### Record set ###

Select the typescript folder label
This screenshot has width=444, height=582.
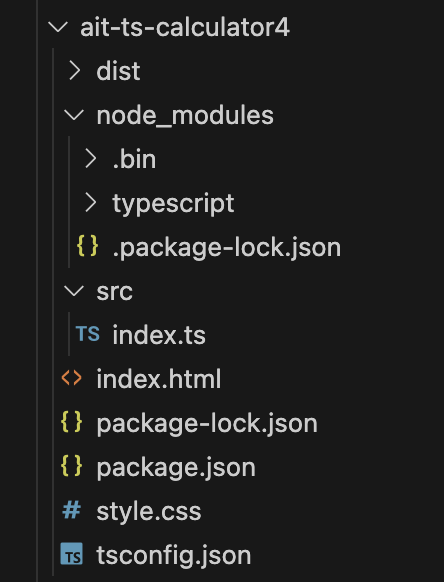pyautogui.click(x=173, y=204)
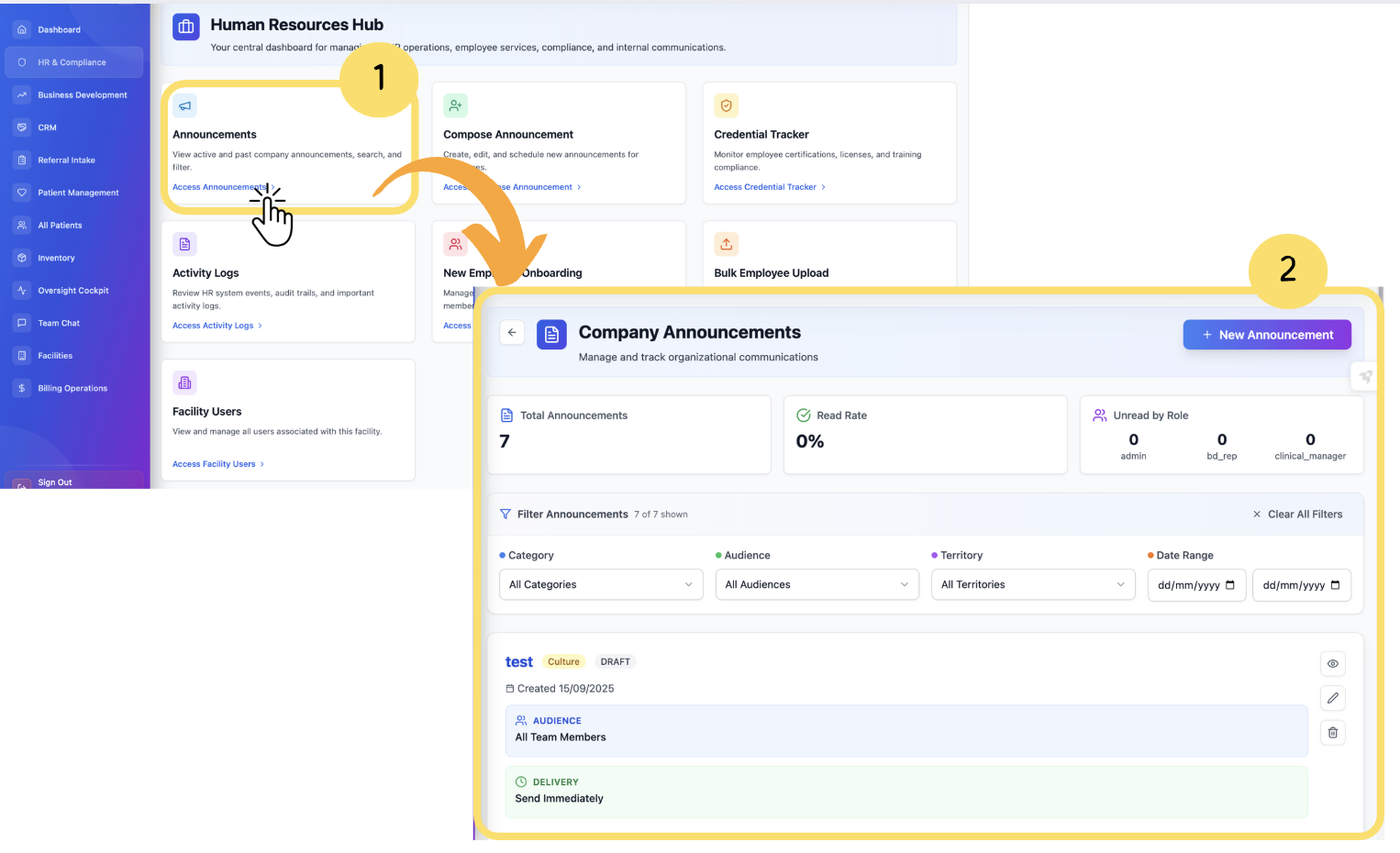Image resolution: width=1400 pixels, height=853 pixels.
Task: Click the start date range field
Action: pos(1195,585)
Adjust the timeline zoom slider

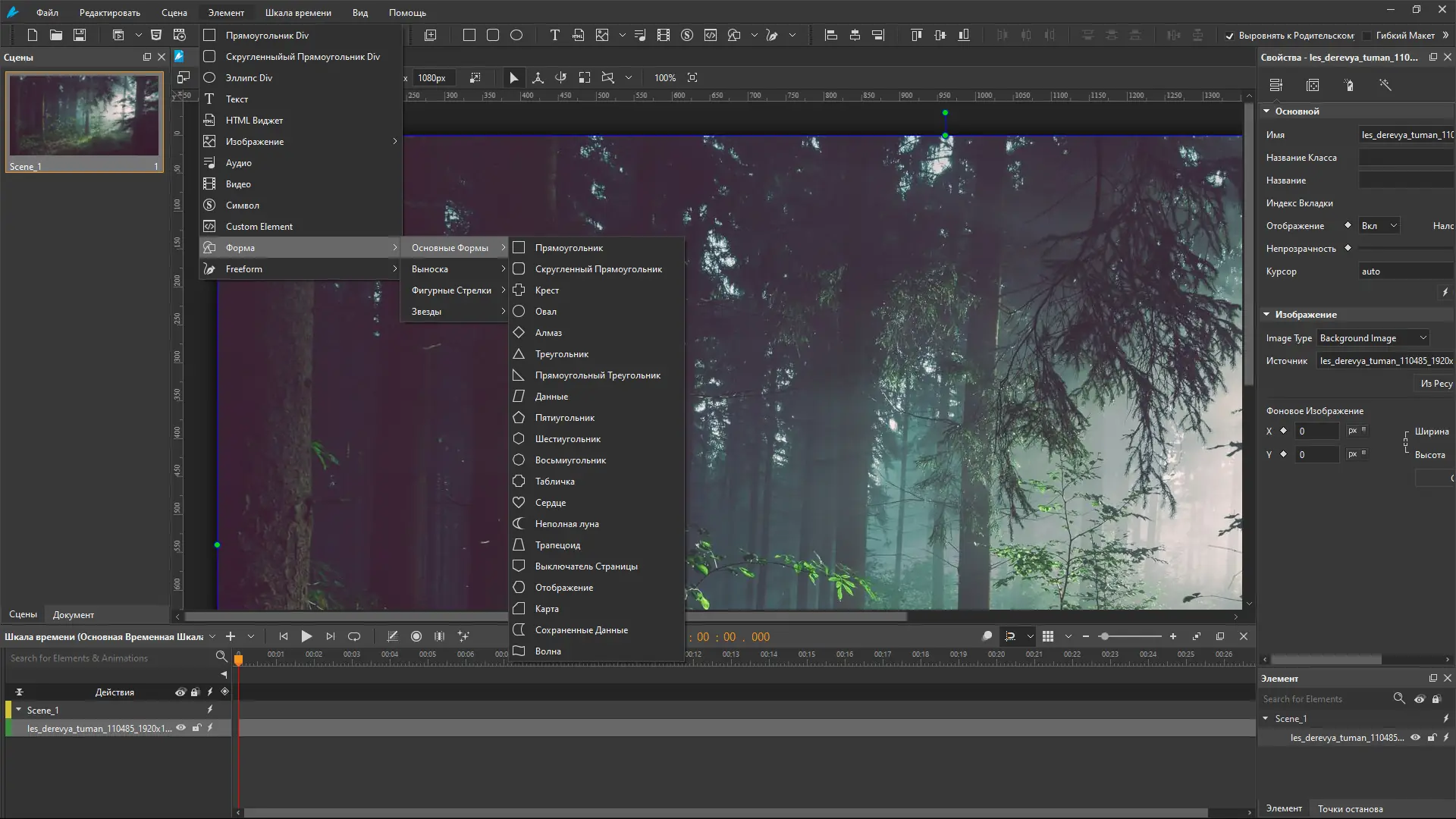pyautogui.click(x=1105, y=636)
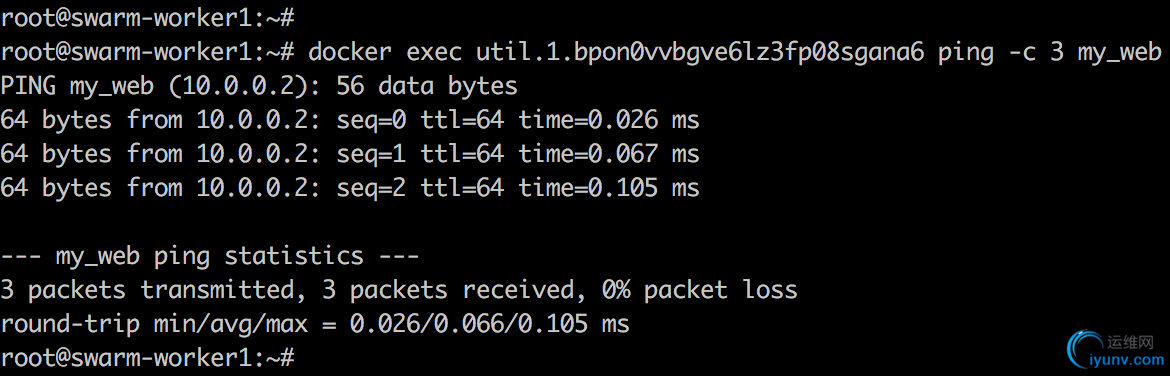Click the time=0.026 ms value
1170x376 pixels.
(x=609, y=120)
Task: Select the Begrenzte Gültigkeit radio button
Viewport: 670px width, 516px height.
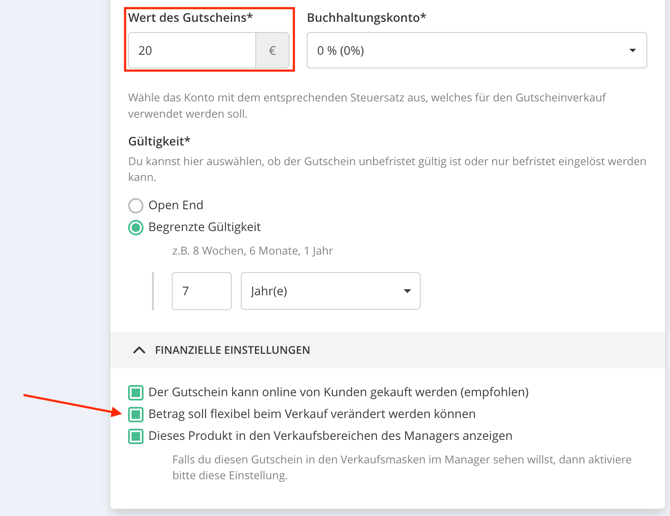Action: coord(136,228)
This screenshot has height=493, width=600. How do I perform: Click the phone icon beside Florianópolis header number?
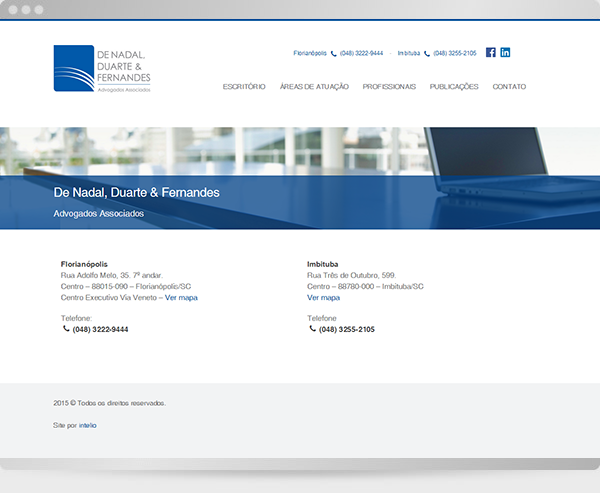coord(334,54)
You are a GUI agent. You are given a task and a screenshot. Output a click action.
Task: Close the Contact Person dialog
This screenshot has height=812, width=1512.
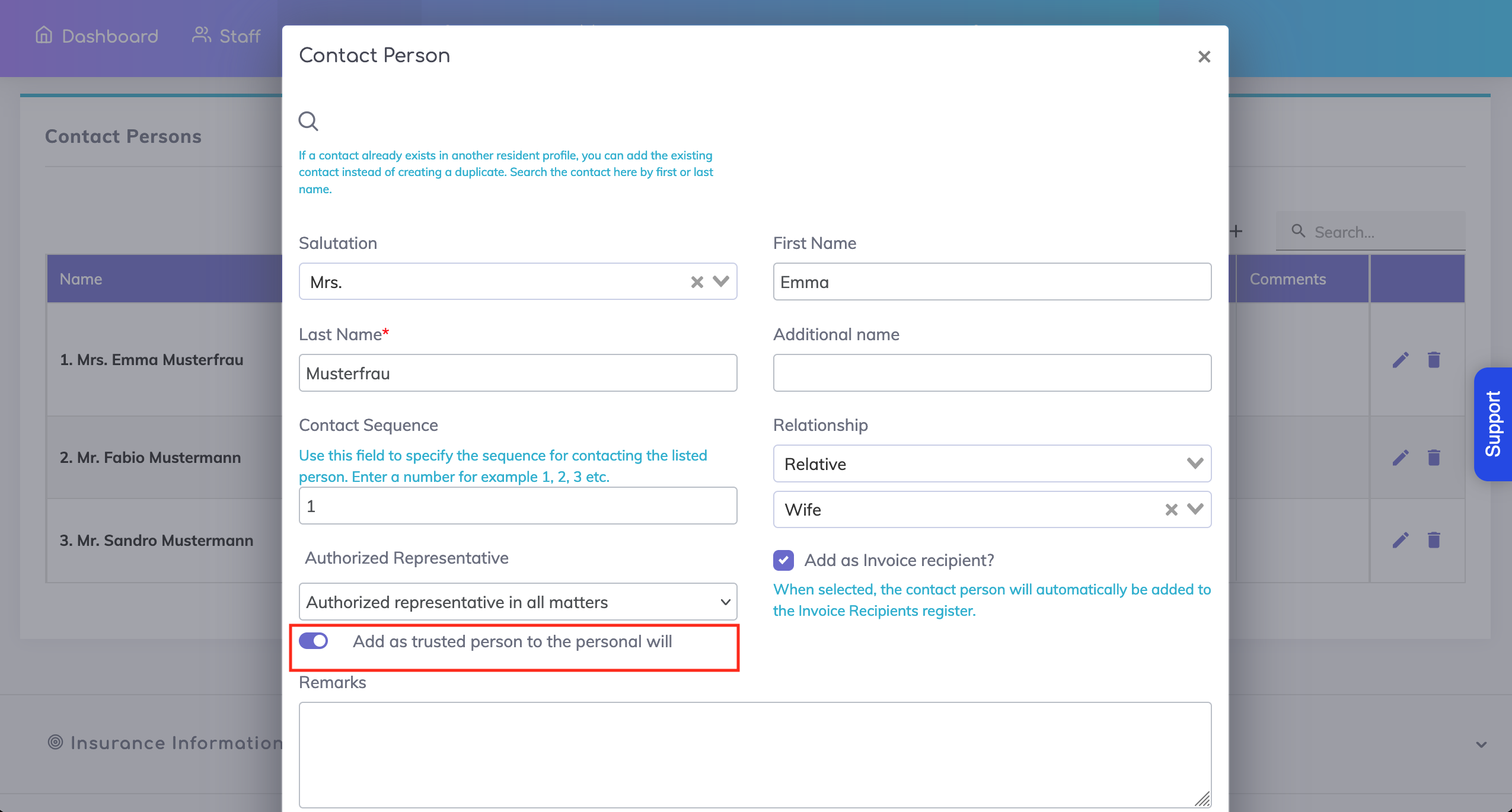click(1204, 57)
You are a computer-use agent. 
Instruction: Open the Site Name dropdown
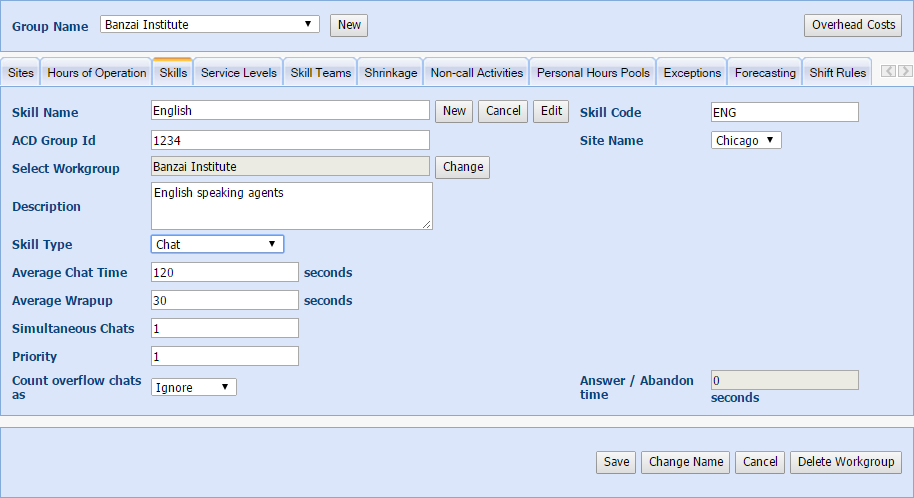(x=746, y=140)
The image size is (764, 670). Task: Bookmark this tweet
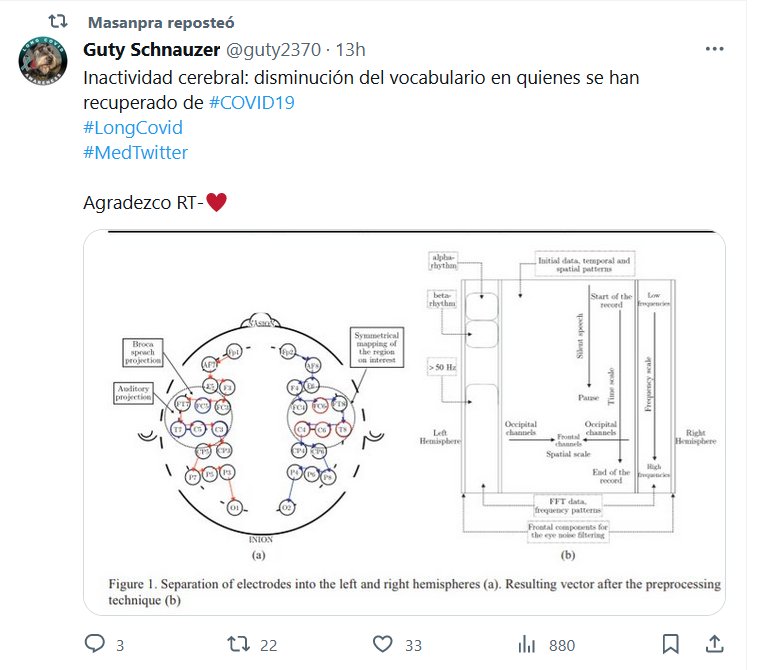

###

Exercise requirements: Recast every line of the rows above as a Markdown table with the columns "No." and "Text", numbering the lines in order. Skip blank lines and leave out the pictures.

Solution for this problem:
| No. | Text |
|---|---|
| 1 | Select the typescript folder label |
| 2 | This screenshot has width=444, height=582. |
| 3 | pyautogui.click(x=173, y=204) |
| 4 | Image resolution: width=1400 pixels, height=853 pixels. |
| 5 | Task: Click the start date range field |
| 6 | Action: pos(1195,585) |
| 7 | Adjust the timeline zoom slider |
| 8 | pyautogui.click(x=1105, y=636) |
| 9 | Click the time=0.026 ms value |
| 10 | 1170x376 pixels. |
| 11 | (x=609, y=120) |
| 12 | Task: Select the Begrenzte Gültigkeit radio button |
| 13 | Viewport: 670px width, 516px height. |
| 14 | Action: coord(136,228) |
| 15 | This screenshot has height=493, width=600. How do I perform: Click the phone icon beside Florianópolis header number? |
| 16 | coord(334,54) |
| 17 | You are a GUI agent. You are given a task and a screenshot. Output a click action. |
| 18 | Task: Close the Contact Person dialog |
| 19 | This screenshot has height=812, width=1512. |
| 20 | click(1204, 57) |
| 21 | You are a computer-use agent.  |
| 22 | Instruction: Open the Site Name dropdown |
| 23 | (x=746, y=140) |
| 24 | The image size is (764, 670). Task: Bookmark this tweet |